In the records below, find the line containing "This screenshot has" and repeat it and every line after it exactly, without pictures.

(Dataset excerpts)
'''

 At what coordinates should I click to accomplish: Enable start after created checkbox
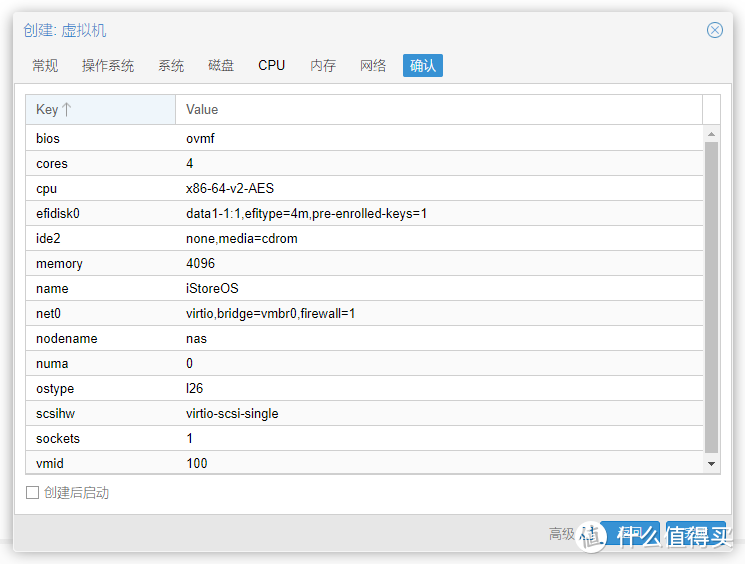[33, 493]
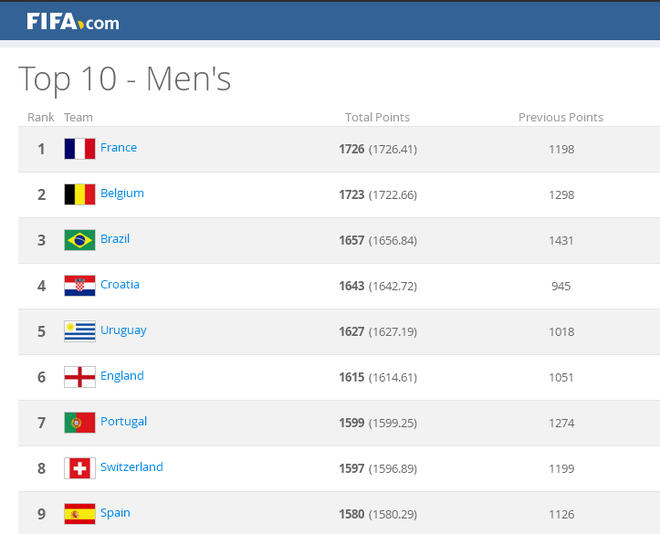Click the Belgium flag icon
Viewport: 660px width, 534px height.
(x=80, y=194)
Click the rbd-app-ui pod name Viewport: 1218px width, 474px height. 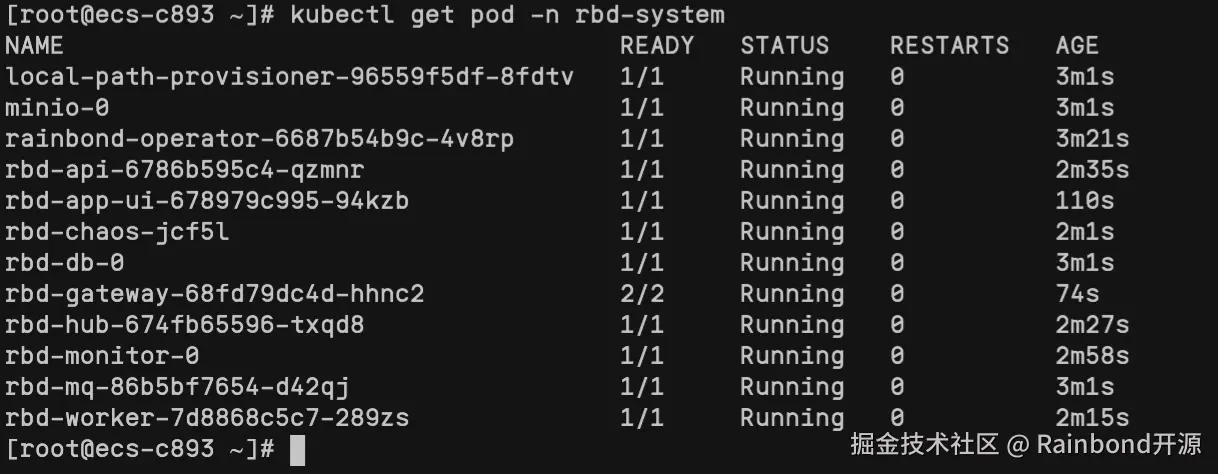(207, 201)
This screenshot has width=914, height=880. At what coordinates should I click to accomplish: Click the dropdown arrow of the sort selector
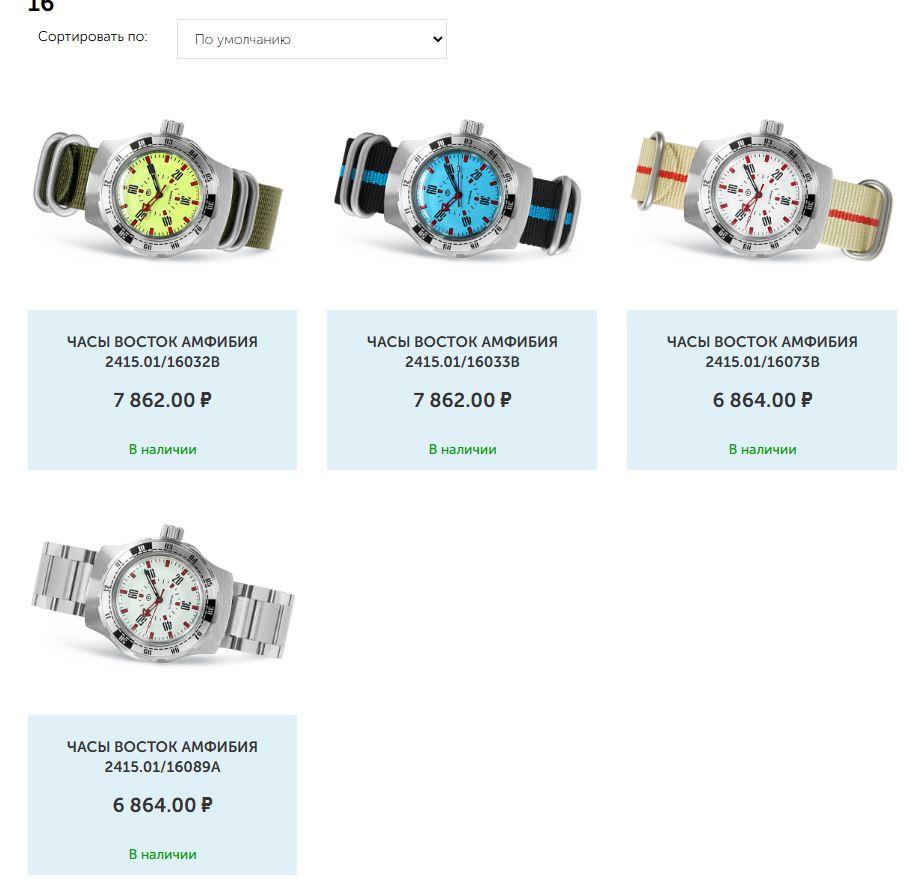point(437,39)
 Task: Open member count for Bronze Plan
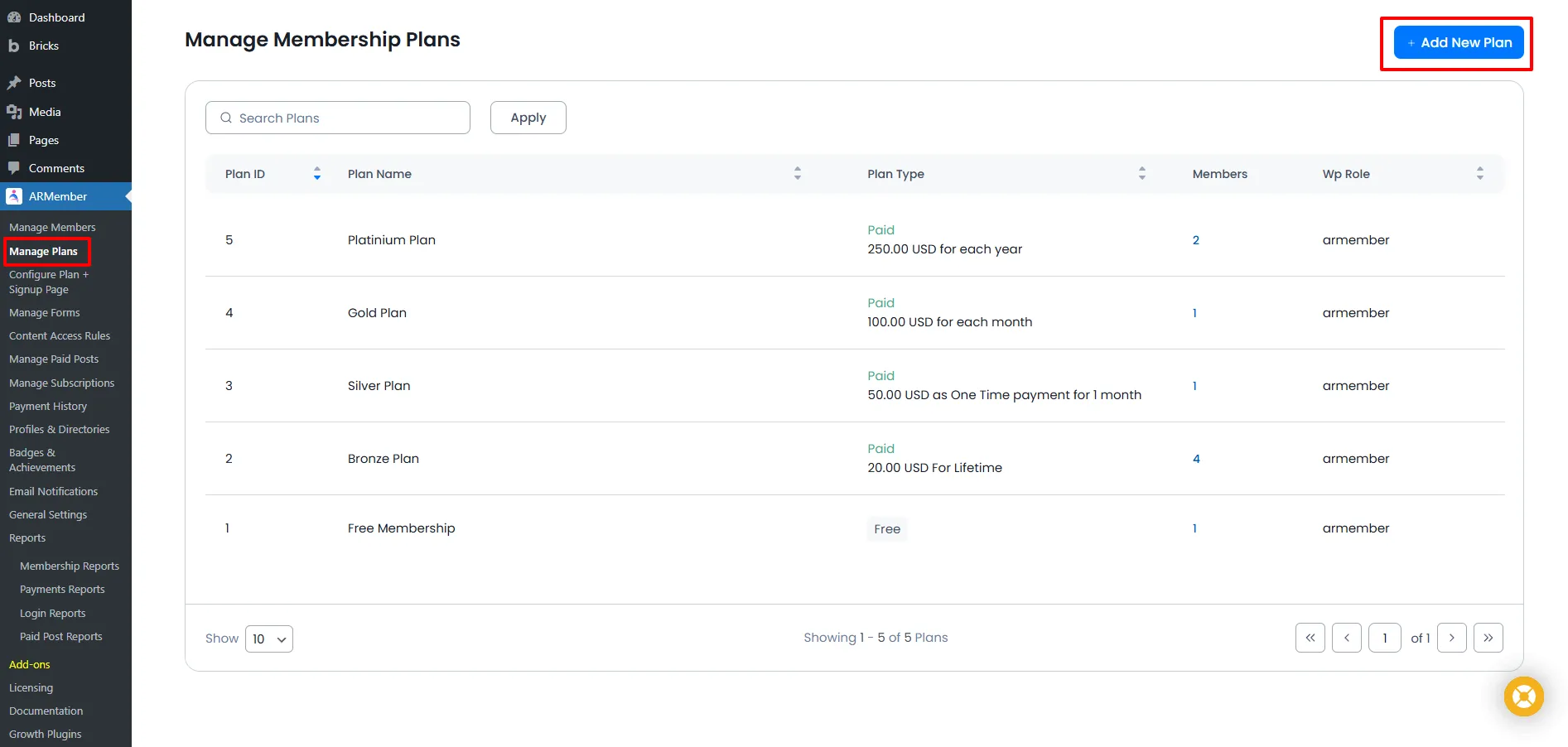point(1196,459)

'''

**Response:**
This screenshot has width=914, height=880. At what coordinates should I click to accomplish: Click the dropdown arrow of the sort selector
point(437,39)
 Task: Open member count for Bronze Plan
point(1196,459)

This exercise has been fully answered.